#### Action item
Find the line with "This screenshot has height=183, width=281." in the records below, then please transcribe it and every later line exactly, omitting the pictures and adding nothing.

Collected data entries:
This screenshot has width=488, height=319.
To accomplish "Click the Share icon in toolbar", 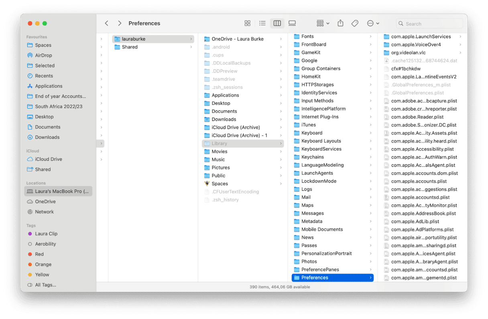I will click(x=340, y=23).
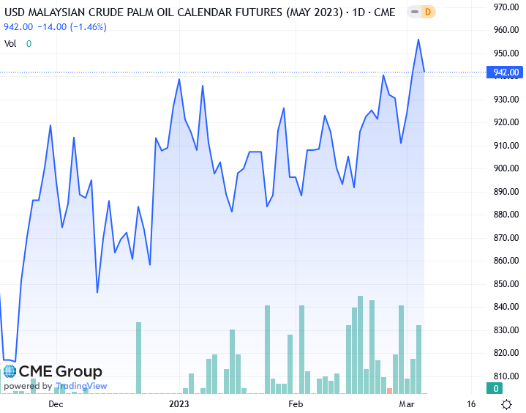Open the TradingView link
Screen dimensions: 526x413
[81, 386]
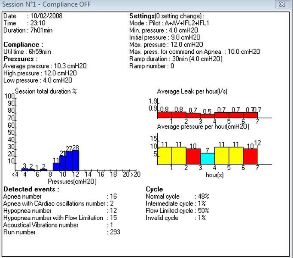Select the Compliance heading

23,44
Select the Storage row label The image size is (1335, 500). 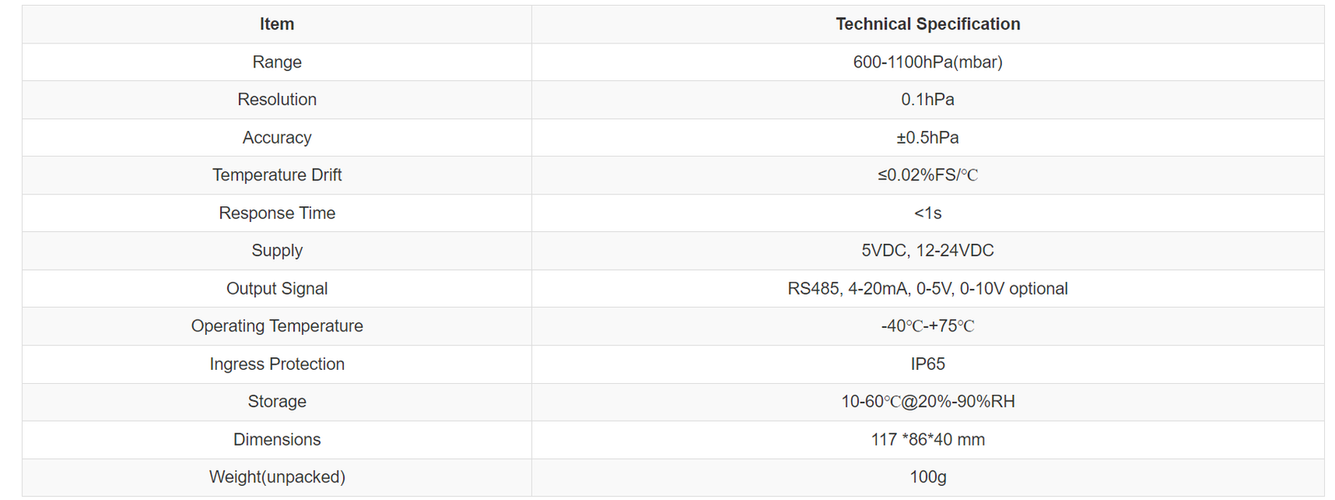coord(277,402)
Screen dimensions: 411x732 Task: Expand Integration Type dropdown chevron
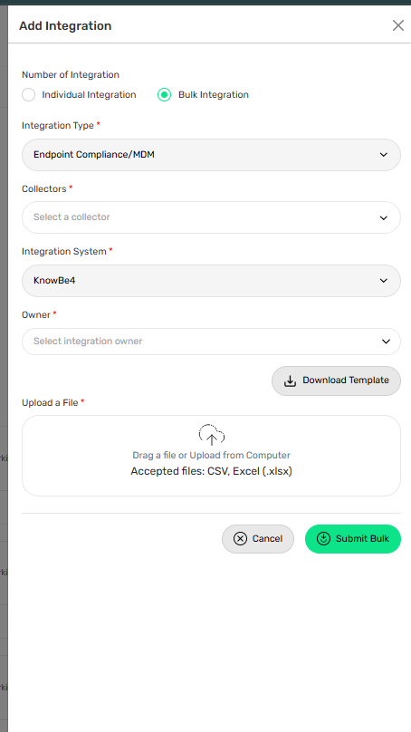coord(384,155)
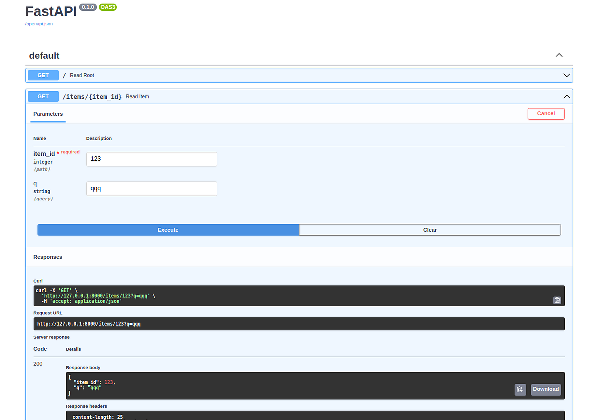The image size is (598, 420).
Task: Click the GET badge on Read Item
Action: [43, 96]
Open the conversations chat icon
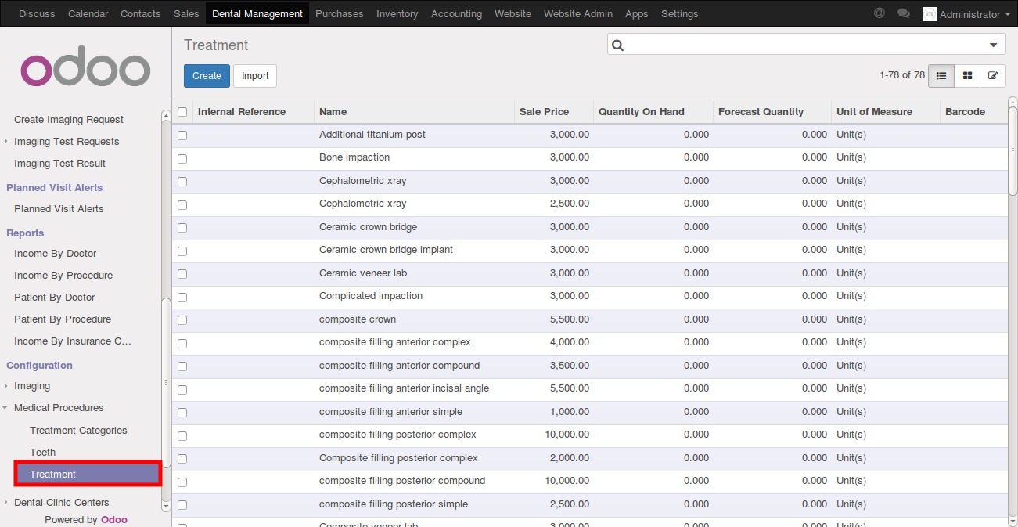The width and height of the screenshot is (1018, 527). [x=904, y=14]
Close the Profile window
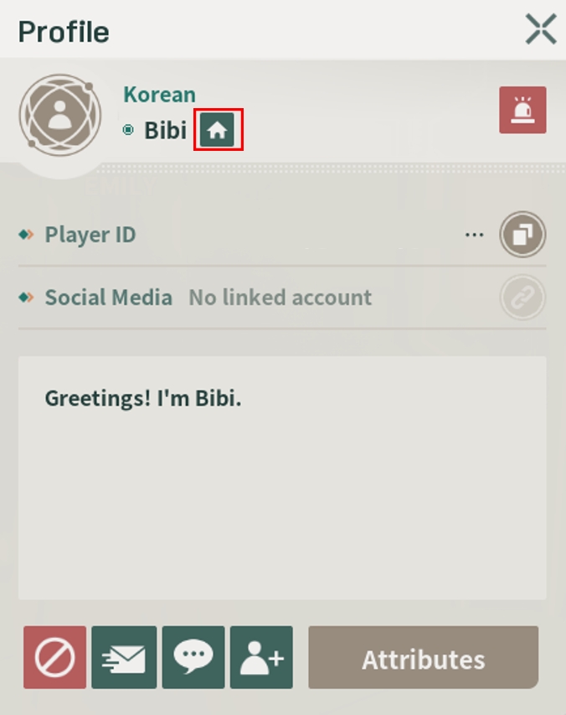 541,29
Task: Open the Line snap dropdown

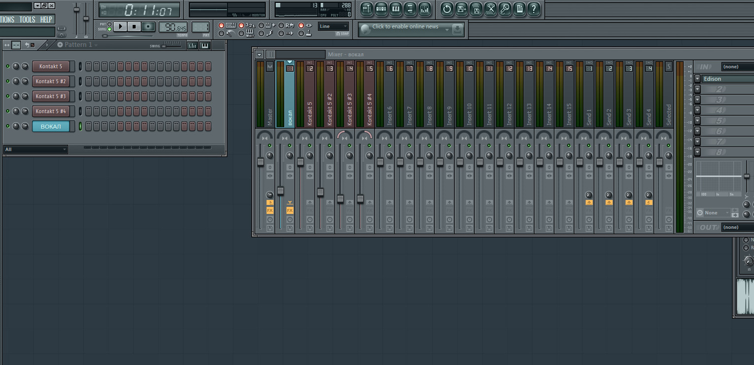Action: (x=334, y=26)
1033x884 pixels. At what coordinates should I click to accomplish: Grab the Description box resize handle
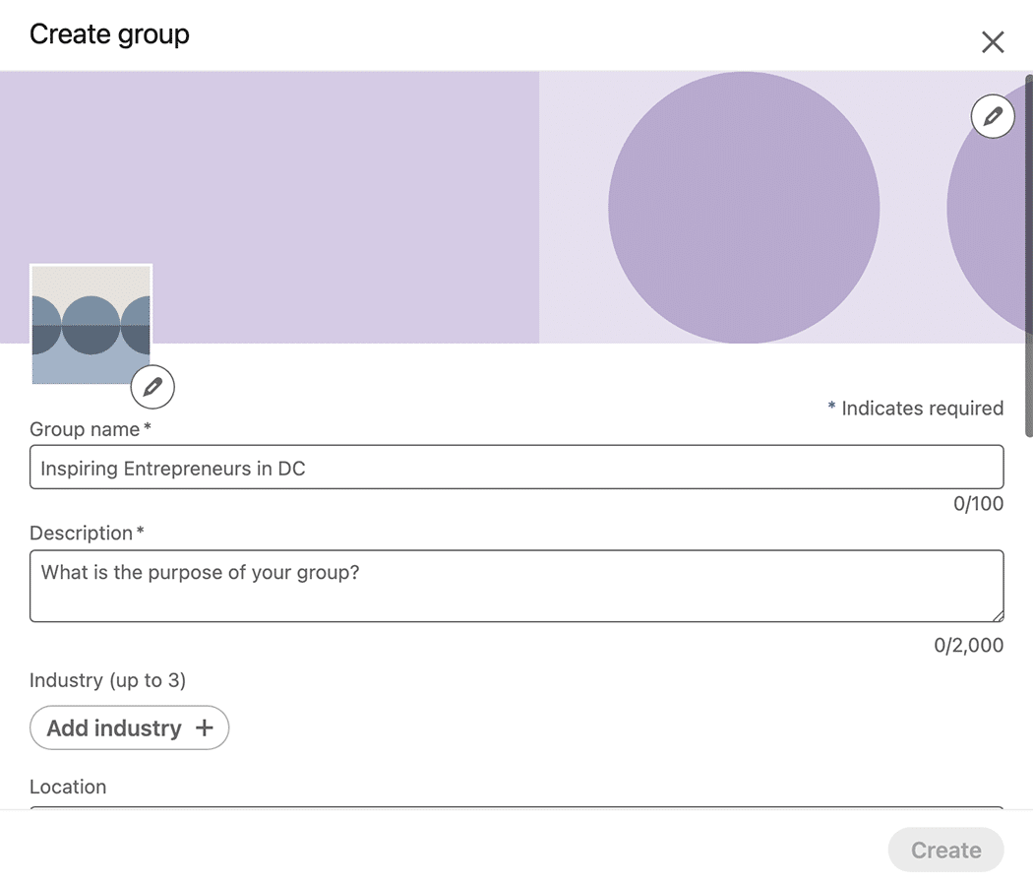pos(998,615)
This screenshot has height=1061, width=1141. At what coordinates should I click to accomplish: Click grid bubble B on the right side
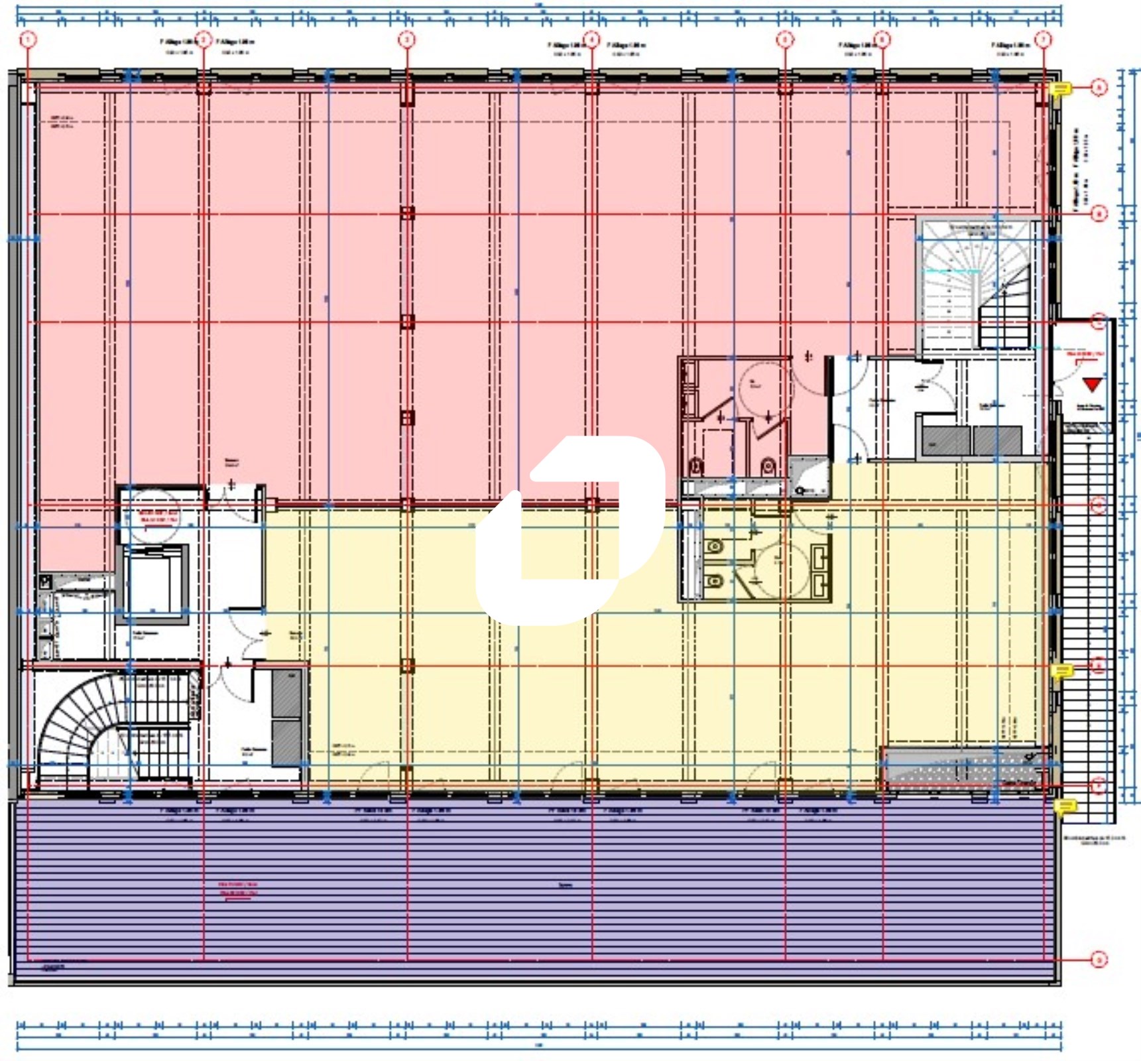(x=1099, y=214)
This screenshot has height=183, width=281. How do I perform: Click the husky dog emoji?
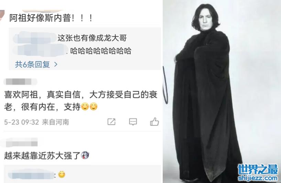85,155
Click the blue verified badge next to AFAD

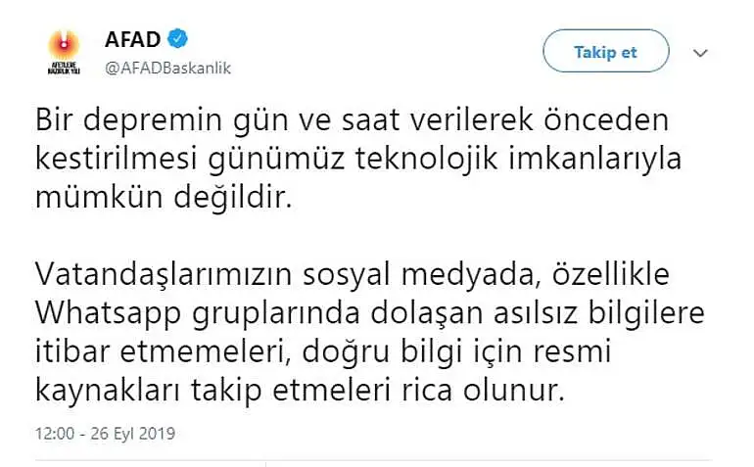(x=177, y=38)
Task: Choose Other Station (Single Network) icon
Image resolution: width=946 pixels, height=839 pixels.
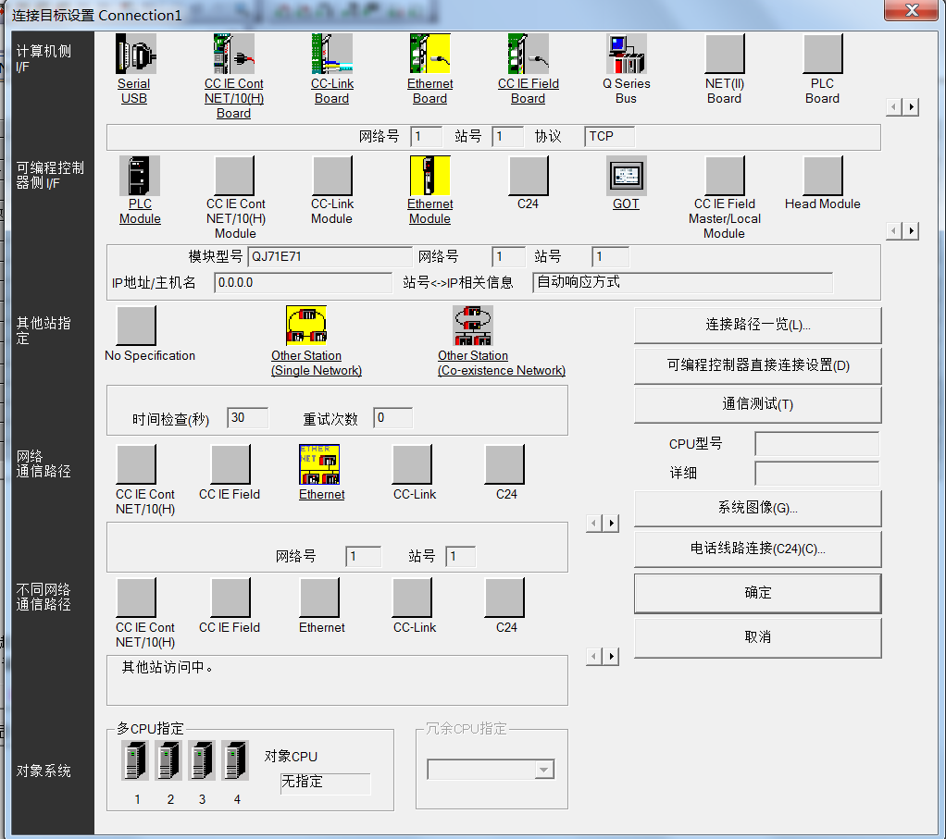Action: [306, 326]
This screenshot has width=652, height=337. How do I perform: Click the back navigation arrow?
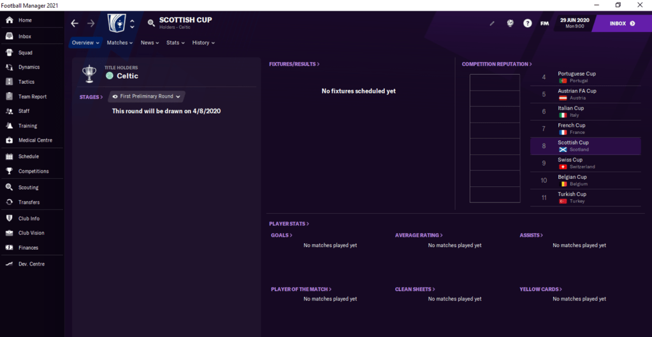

#### Reply to the task
This screenshot has height=183, width=281. How do I perform: Click the husky dog emoji?
85,155
Click the blue verified badge next to AFAD

(x=177, y=38)
Task: Choose Other Station (Single Network) icon
Image resolution: width=946 pixels, height=839 pixels.
Action: [306, 326]
This screenshot has width=652, height=337. How do I perform: Click the back navigation arrow?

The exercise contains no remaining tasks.